The Jackson Hole News & Guide reports a survey marker behind the parking area has moved 4 inches in the last three days.

The slide began April 4 and the shifting ground has sheared one house in two. Four homes, two apartment buildings and several businesses remain evacuated while road damage has blocked access to about 30 other homes.


Man charged in Cheyenne shooting reaches deal

CHEYENNE, Wyo. (AP) - A man charged in a fatal drug-related shooting in Cheyenne in 2012 could be sentenced to between four and five years under a deal with prosecutors.

The Wyoming Tribune Eagle reports that Brian M. Sears appeared in court Monday to plead guilty to reckless endangerment and felony possession of marijuana. He had earlier pleaded not guilty to attempted second-degree murder but that charge was dropped.

Sears is accused of shooting and killing 22-year-old Connor Tarr after Tarr and a man named Cameron Scott stabbed him during a struggle in December 2012. Police say Sears then shot at Scott's car as the man was trying to get away.

A judge will decide later whether to agree to the four to five year sentence recommended by prosecutors.


Casper man charged with 10 sex-related felonies

(Information in the following story is from: Casper (Wyo.) Star-Tribune,

CASPER, Wyo. (AP) - A 20-year-old Casper man is facing 10 sex-related charges after a formal appearance in Natrona County Circuit Court on Monday.

Christopher Dudgeon faces seven charges of second-degree sexual abuse of a minor, two charges of sexual contact with a minor and one charge of taking immodest liberties with a minor.

The Casper Star-Tribune reports Dudgeon was on probation for sexual battery, a misdemeanor, when the new crimes are alleged to have occurred.


UL hopes to employ 25 in Laramie by end of 2015

LARAMIE, Wyo. (AP) - Underwriters Laboratories says it hopes to employ 25 people at its new office in Laramie by the end of next year and possibly double that amount later.

Gov.
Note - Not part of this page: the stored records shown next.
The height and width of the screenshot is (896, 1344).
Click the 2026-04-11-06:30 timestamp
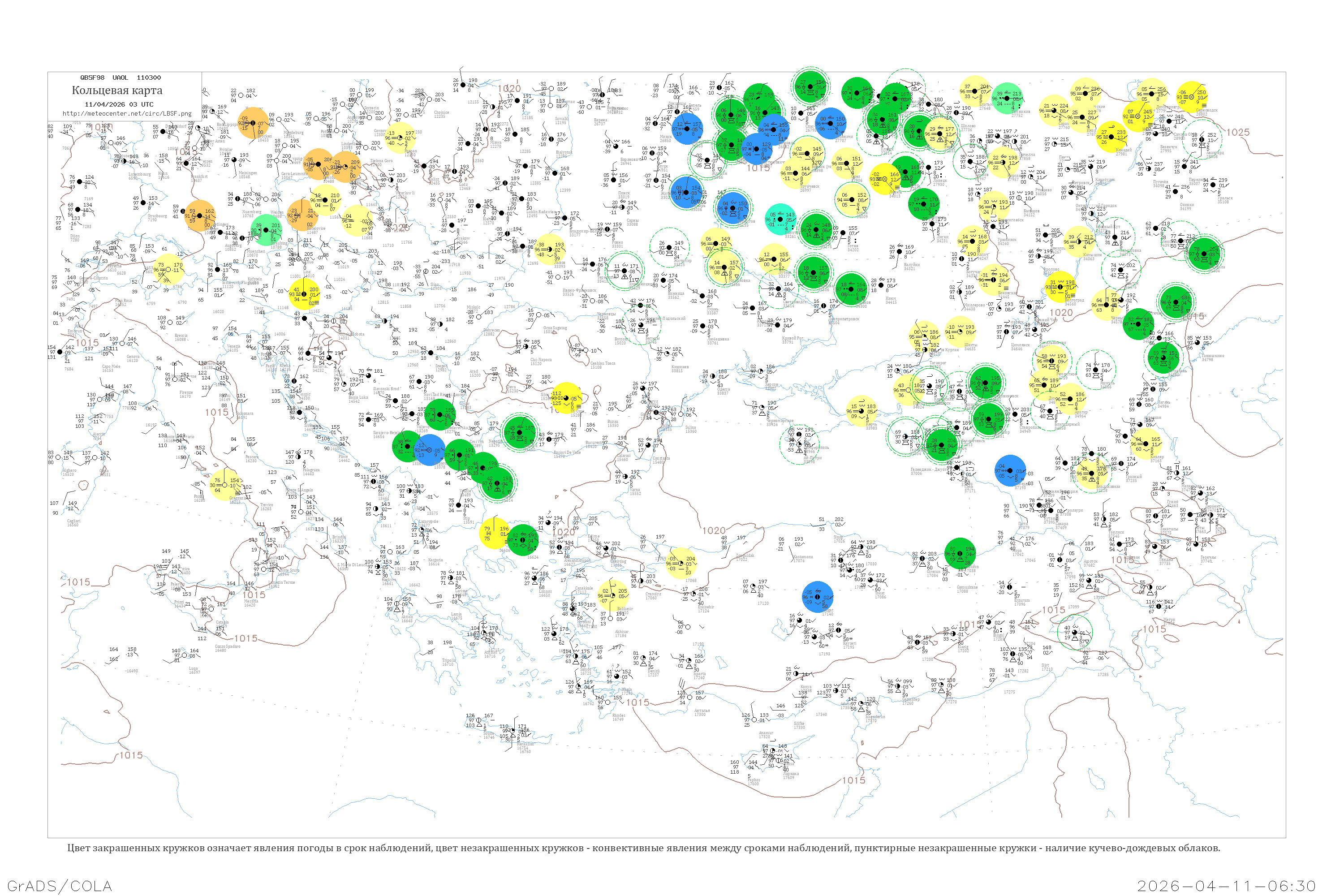(x=1226, y=885)
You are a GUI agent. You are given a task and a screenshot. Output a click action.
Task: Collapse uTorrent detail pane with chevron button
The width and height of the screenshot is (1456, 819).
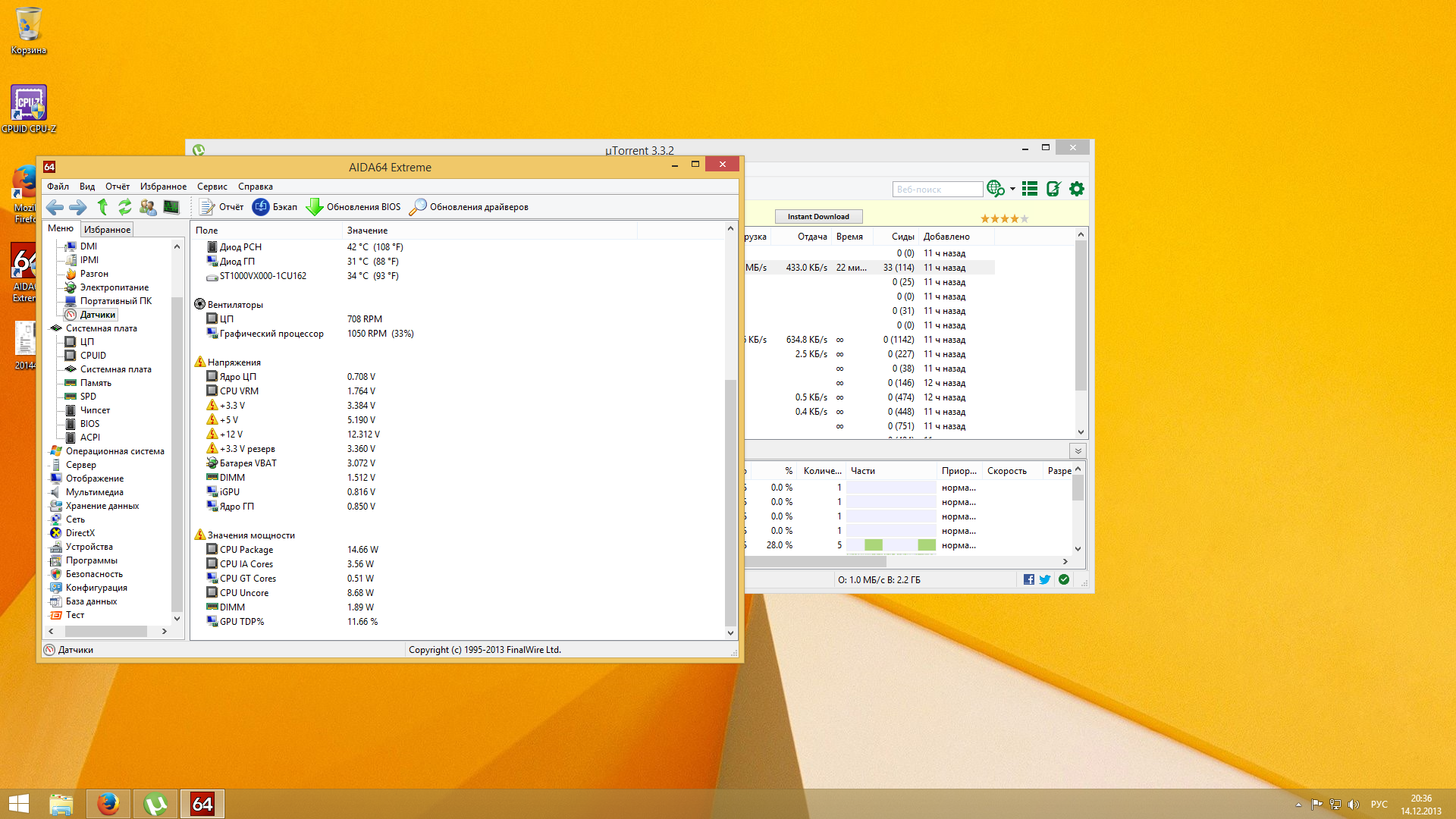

Matt Mead announced Monday that it would open a technology office there in June, starting with six employees.

The global safety company puts its familiar UL seal of approval on electrical appliances and devices that meet its standards.

UL information technology director Mike Nuteson told the Laramie Boomerang that the company is looking for people with a technical background, either from schooling or job experience. He said it plans to "invest heavily" in training new employees.
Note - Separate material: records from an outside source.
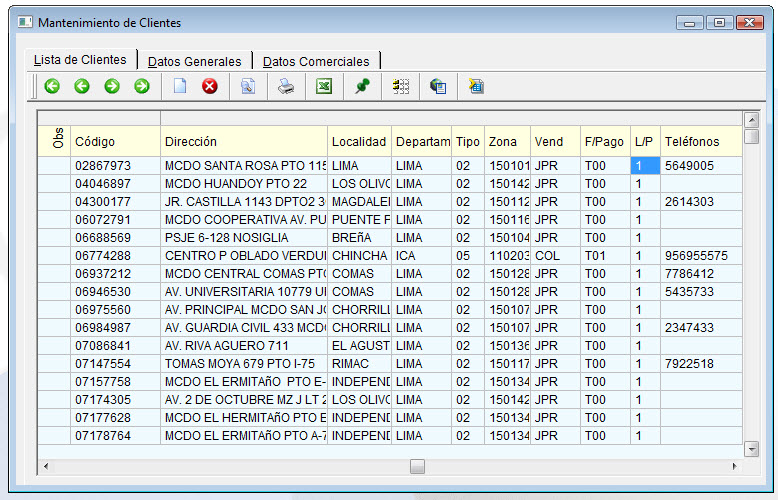The width and height of the screenshot is (778, 500).
Task: Export the list to Excel
Action: [x=324, y=87]
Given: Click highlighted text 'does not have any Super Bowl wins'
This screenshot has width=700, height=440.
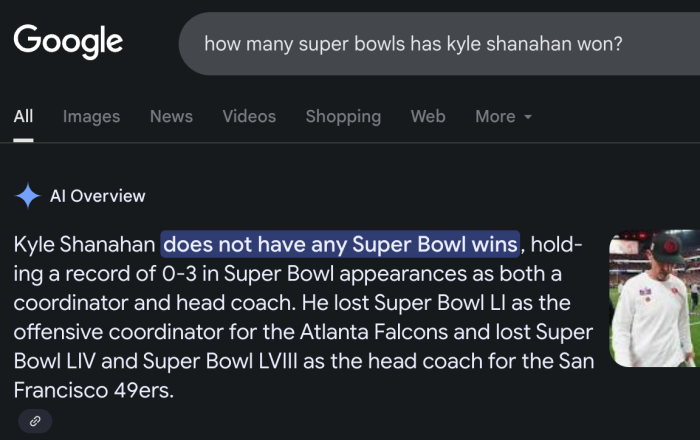Looking at the screenshot, I should (340, 244).
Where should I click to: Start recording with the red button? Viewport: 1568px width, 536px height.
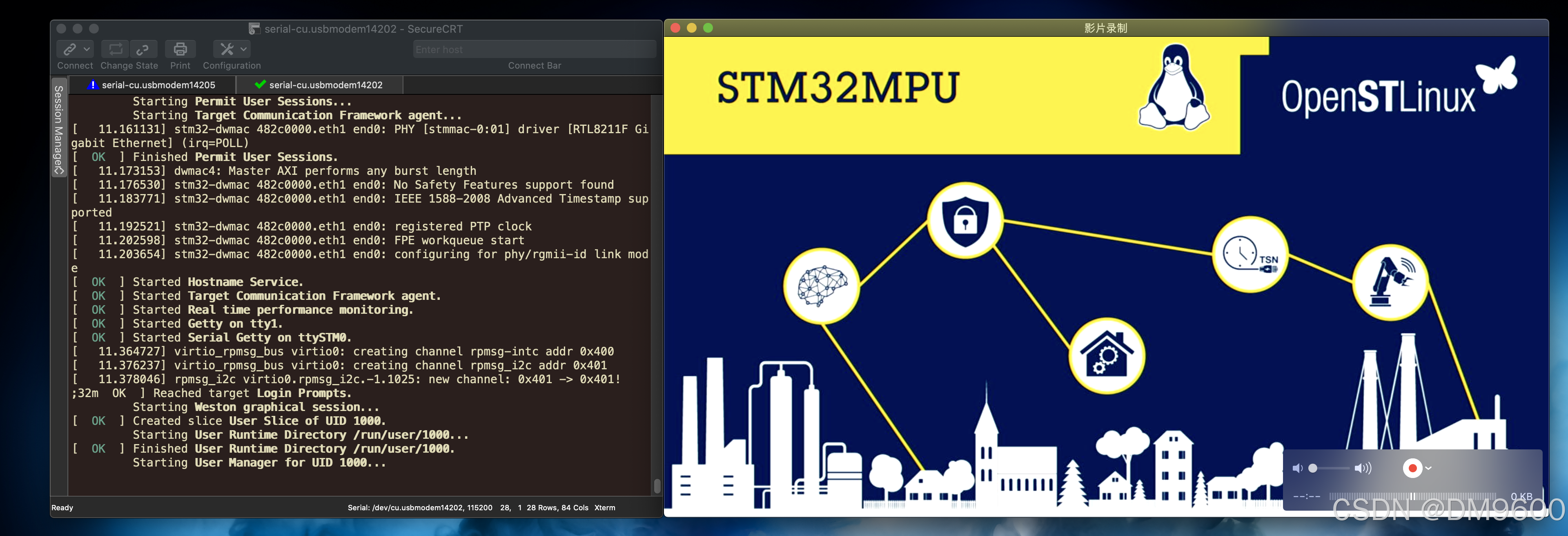coord(1412,468)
UL will open its office at the Wyoming Technology Business Center at the University of Wyoming while it looks for a permanent space.
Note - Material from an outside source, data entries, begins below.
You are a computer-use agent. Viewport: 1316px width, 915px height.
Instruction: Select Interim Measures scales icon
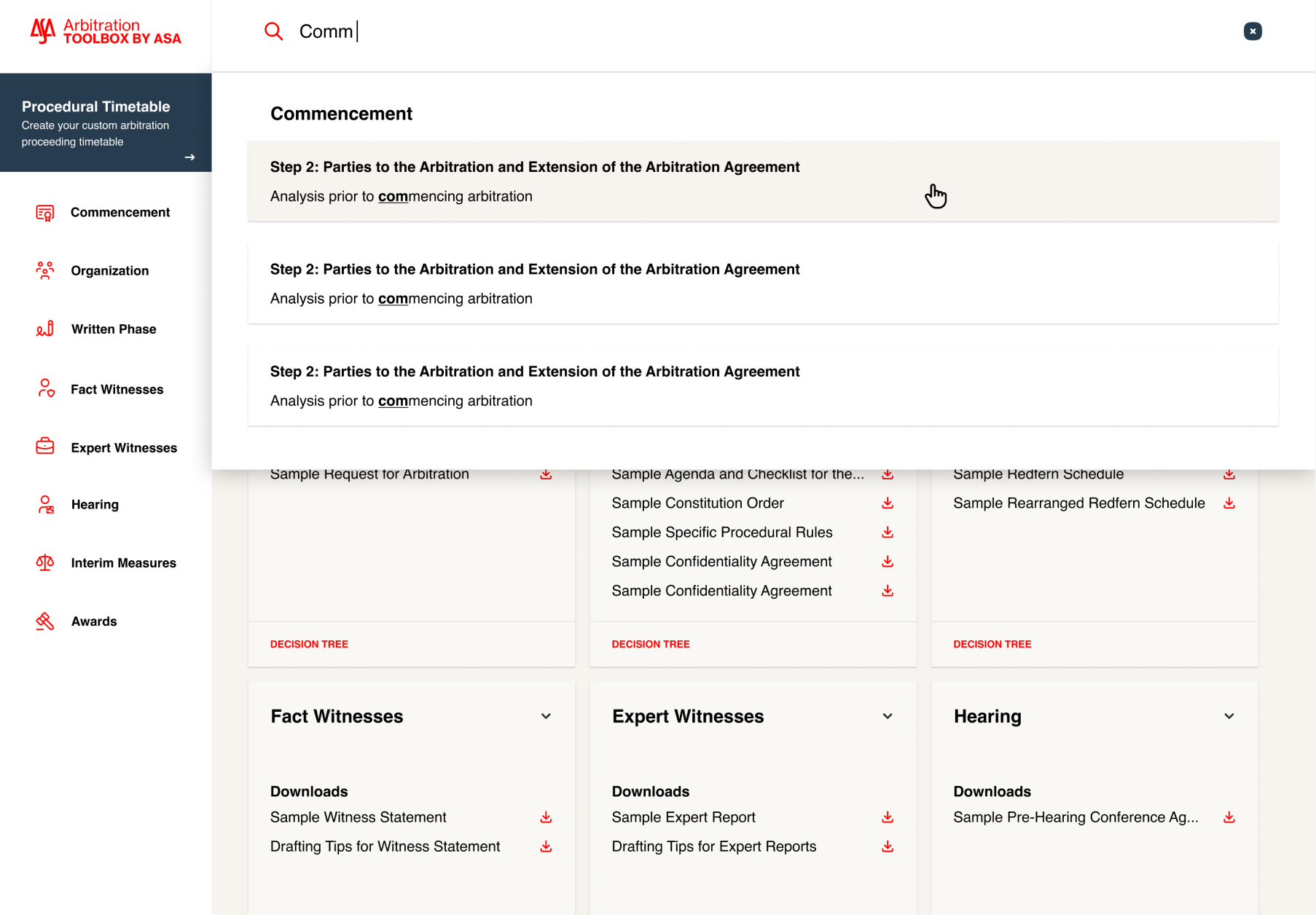coord(44,562)
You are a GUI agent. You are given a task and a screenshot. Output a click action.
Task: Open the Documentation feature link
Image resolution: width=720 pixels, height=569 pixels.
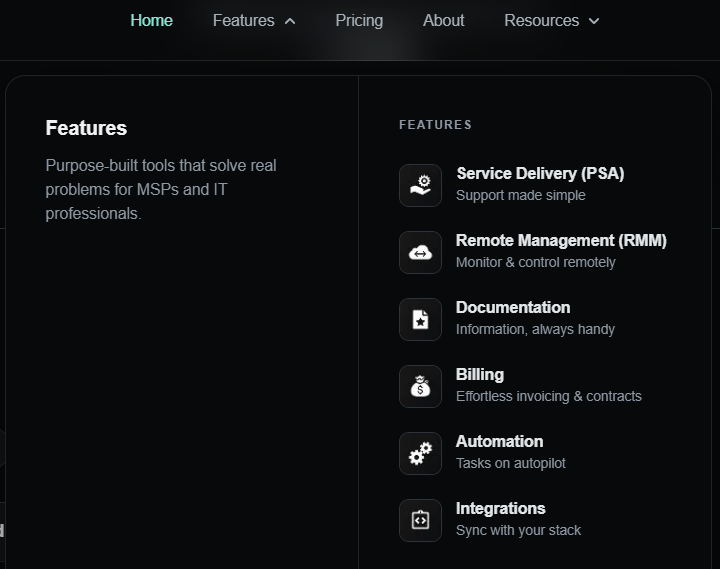(x=513, y=307)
Mead, Simpson head to Thermopolis to discuss park

CHEYENNE, Wyo. (AP) - Gov. Matt Mead is headed to Thermopolis on Saturday to hear from residents about the future of Hot Springs State Park.

The Wyoming Department of State Parks and Cultural Resources last month notified owners of TePee (TEE'-pee) Pools Inc. that they must remove their pool and other facilities from the park by early May. The company has had a concession to run a hot springs minerals bath and pools operation at the park since 1990.

A lawyer for the company said earlier this month that the company has no intention of vacating the premises. Efforts to reach company officials on Tuesday were unsuccessful.

State parks director Milward Simpson says the state is in contact with the pool company officials. He says he hasn't decided whether to give them more time.


Park County chips in for World War I memorial

(Information in the following story is from: Powell (Wyo.) Tribune,

POWELL, Wyo. (AP) - The Park County commissioners have voted to contribute $10,000 toward a memorial in Cody to honor Wyoming soldiers killed in World War I.

The Powell Tribune reported Tuesday the memorial will be placed in the Wyoming Veterans Memorial Park and will list the names of more than 60 state residents.

The park already has monuments honoring Wyoming residents killed in World War II, the Korean War, the Vietnam War, Afghanistan, Iraq, the Cold War and other engagements as well as peacetime service.

The World War I monument is expected to cost $45,000 total. Organizers have been raising money for the project from various sources.

A dedication ceremony is planned for Memorial Day.